Funding Indigenous Rematriation

For several years, the League has supported tribes’ efforts to regain access to traditional lands and will continue to partner with those communities to explore ways to overcome historical hurdles to returning lands to tribes. Some of those challenges have been tribes’ oftentimes limited infrastructure, capacity, and financial resources to enable and fund land acquisition and long-term traditional stewardship.

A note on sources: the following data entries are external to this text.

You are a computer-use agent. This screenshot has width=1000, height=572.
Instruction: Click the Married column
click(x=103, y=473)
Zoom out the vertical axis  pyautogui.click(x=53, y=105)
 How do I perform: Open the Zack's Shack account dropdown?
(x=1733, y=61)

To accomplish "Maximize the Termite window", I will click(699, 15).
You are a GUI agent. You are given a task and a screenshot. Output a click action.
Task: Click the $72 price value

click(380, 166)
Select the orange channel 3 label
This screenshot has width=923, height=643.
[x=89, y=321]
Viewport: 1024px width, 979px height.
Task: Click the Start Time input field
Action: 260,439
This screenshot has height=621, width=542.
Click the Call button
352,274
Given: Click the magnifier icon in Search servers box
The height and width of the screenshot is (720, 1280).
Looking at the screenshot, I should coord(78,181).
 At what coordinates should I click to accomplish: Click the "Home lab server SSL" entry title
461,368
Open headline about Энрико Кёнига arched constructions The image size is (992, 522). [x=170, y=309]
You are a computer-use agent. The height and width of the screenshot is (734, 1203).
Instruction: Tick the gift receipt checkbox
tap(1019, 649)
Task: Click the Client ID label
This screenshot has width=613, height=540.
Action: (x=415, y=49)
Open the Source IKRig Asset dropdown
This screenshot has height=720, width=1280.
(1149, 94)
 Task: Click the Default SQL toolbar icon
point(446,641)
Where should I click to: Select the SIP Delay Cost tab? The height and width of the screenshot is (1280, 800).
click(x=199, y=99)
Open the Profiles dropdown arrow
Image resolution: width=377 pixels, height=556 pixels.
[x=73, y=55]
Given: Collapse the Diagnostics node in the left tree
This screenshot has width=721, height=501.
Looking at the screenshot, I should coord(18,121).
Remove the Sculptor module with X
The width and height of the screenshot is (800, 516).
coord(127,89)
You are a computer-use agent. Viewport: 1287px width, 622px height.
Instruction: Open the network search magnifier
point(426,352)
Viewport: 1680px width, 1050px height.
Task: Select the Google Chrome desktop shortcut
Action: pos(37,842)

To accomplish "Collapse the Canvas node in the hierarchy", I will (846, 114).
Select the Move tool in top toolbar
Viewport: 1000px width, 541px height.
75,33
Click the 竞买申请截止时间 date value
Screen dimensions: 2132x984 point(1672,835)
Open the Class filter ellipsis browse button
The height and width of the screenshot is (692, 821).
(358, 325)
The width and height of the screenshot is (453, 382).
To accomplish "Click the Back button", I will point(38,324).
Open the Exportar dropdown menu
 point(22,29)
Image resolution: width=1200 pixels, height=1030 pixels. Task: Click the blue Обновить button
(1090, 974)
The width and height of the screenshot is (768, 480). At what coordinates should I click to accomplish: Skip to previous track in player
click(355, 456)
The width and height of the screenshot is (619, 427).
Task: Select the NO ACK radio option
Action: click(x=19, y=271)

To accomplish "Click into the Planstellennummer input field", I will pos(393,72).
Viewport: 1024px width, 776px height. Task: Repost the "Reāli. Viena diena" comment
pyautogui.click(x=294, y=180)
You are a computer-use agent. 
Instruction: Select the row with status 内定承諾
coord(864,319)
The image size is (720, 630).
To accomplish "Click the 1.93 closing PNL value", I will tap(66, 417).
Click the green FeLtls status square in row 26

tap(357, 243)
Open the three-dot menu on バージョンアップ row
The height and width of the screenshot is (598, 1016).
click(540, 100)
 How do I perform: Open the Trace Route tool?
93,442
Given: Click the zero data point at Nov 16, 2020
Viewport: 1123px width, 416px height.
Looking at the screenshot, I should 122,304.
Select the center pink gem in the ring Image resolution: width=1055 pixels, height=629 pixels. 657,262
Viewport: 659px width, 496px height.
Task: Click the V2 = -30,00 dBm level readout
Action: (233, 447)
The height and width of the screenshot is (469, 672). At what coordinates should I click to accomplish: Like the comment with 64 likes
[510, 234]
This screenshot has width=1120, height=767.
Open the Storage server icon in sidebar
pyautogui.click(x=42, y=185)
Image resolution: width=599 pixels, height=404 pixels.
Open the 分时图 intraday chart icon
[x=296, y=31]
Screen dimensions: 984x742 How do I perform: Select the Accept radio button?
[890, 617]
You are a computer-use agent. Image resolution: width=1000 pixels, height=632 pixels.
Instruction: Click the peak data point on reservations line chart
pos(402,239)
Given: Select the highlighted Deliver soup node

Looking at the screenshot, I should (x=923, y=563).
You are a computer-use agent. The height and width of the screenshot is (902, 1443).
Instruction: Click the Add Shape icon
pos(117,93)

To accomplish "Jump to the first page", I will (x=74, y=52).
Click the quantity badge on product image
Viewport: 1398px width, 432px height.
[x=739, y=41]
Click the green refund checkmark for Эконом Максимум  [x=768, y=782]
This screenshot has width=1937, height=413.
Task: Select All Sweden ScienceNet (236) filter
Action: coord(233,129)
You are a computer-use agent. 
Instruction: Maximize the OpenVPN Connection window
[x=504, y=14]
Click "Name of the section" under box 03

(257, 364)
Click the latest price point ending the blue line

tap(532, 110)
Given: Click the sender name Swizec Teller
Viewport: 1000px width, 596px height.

To address this in the protection of Tc’ih-Léh-Dûñ, the League secured $3.55 million from Pacific Gas & Electric Company (PG&E) through a Habitat Acquisition and Management Agreement with the U.S. Fish and Wildlife Service to fully fund the acquisition, along with an endowment for long-term stewardship. The agreement was developed to meet PG&E’s 30-year conservation goals for the northern spotted owl and the marbled murrelet. This innovative funding strategy made this conservation project possible. It serves as a potential model for how conservation organizations can facilitate returning land to tribes—often referred to as rematriation in honor of traditional matriarchal and matrilineal societies.

The League’s partnership with the InterTribal Sinkyone Wilderness Council provides a unique opportunity to pivot to a new era of conservation. To meet the state and federal 30×30 goal of protecting 30% of lands and oceans by 2030, meaningful engagement with tribes in California is key. The League believes that the best way to permanently protect and heal this land is through tribal engagement and stewardship. In supporting a return of tribal guardianship of this place and partnering with the Council in its management and stewardship of Tc’ih-Léh-Dûñ, together we are innovating modern conservation tools based on intergenerational knowledge to restore historical balance.

Building partnerships and capacity today to support tribal ownership and co-management is critical to accelerating the pace and scale of conservation in the redwood forest. The forests are well off under the care and stewardship of the people who, like the redwoods, carry long memories of these ancient places.